**GOAL OF THE EXERCISE**
Show every line of the items below that contains the word "what", treating uppercase and lowercase as different.

**RECORDS SHOWN**
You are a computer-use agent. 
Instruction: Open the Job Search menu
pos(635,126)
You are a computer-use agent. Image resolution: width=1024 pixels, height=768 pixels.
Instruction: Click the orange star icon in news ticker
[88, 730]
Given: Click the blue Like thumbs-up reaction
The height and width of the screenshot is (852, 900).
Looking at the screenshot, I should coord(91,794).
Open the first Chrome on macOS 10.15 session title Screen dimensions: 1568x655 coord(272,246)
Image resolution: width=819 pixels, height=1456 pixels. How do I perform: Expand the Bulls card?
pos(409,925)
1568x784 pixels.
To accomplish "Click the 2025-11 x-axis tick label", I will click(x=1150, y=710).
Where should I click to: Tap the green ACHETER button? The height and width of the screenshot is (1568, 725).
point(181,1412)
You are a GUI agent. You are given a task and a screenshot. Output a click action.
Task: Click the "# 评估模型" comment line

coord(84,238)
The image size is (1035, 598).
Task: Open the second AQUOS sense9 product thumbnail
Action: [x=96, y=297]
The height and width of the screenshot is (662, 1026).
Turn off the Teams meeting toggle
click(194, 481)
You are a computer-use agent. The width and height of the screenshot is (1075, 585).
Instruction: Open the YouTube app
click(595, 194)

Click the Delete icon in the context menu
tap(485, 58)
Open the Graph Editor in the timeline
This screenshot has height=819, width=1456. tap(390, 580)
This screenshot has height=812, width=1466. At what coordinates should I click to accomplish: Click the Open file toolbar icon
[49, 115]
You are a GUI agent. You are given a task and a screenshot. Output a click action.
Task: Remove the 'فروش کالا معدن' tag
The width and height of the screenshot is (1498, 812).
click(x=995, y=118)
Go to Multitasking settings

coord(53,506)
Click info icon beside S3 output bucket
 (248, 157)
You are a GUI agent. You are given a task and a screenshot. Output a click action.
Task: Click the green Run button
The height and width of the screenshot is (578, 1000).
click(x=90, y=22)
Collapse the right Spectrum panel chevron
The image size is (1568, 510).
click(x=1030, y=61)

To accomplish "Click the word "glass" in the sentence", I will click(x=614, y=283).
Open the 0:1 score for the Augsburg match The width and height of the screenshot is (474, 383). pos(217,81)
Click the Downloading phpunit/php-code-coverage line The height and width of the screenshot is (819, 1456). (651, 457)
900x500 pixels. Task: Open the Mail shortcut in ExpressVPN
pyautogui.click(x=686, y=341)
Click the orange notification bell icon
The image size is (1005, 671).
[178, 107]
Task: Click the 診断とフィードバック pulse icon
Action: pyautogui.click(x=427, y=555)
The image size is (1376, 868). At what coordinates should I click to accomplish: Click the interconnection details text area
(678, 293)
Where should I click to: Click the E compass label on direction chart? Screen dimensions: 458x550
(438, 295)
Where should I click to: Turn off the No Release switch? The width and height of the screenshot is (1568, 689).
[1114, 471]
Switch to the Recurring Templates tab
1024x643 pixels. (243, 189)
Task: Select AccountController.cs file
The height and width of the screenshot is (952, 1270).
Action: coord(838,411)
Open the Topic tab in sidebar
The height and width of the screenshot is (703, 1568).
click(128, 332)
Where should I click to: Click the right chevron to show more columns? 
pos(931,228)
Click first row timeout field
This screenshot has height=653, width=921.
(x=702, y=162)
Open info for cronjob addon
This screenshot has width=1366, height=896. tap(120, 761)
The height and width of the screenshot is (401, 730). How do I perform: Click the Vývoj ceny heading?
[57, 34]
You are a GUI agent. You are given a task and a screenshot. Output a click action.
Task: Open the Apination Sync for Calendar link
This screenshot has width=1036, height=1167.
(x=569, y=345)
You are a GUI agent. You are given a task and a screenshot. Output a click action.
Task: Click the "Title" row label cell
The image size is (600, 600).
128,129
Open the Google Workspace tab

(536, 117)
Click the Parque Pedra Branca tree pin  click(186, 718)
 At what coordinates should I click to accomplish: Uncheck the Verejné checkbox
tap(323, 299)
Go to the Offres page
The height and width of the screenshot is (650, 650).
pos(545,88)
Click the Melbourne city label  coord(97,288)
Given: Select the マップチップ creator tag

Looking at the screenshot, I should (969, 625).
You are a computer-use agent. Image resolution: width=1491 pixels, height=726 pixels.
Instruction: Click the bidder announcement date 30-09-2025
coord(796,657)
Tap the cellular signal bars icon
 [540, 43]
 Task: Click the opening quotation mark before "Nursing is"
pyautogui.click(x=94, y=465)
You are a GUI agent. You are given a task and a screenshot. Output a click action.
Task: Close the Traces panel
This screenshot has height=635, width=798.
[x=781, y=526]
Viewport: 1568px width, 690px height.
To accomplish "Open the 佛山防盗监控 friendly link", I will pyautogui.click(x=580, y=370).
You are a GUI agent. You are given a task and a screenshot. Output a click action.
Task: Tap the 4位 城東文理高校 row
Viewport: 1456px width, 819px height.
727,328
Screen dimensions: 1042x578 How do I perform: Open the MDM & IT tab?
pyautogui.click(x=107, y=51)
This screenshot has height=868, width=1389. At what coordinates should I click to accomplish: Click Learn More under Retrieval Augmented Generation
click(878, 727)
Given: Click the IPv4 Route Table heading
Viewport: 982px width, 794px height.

**RESULT OF THIS EXERCISE**
This screenshot has height=812, width=1466. At what coordinates should I click to accomplish: Click the Open file toolbar icon
The image size is (1376, 868). At what coordinates should I click to accomplish: Click the interconnection details text area
 At what coordinates should I click to accomplish: Uncheck the Verejné checkbox
This screenshot has height=868, width=1389. At what coordinates should I click to accomplish: Click Learn More under Retrieval Augmented Generation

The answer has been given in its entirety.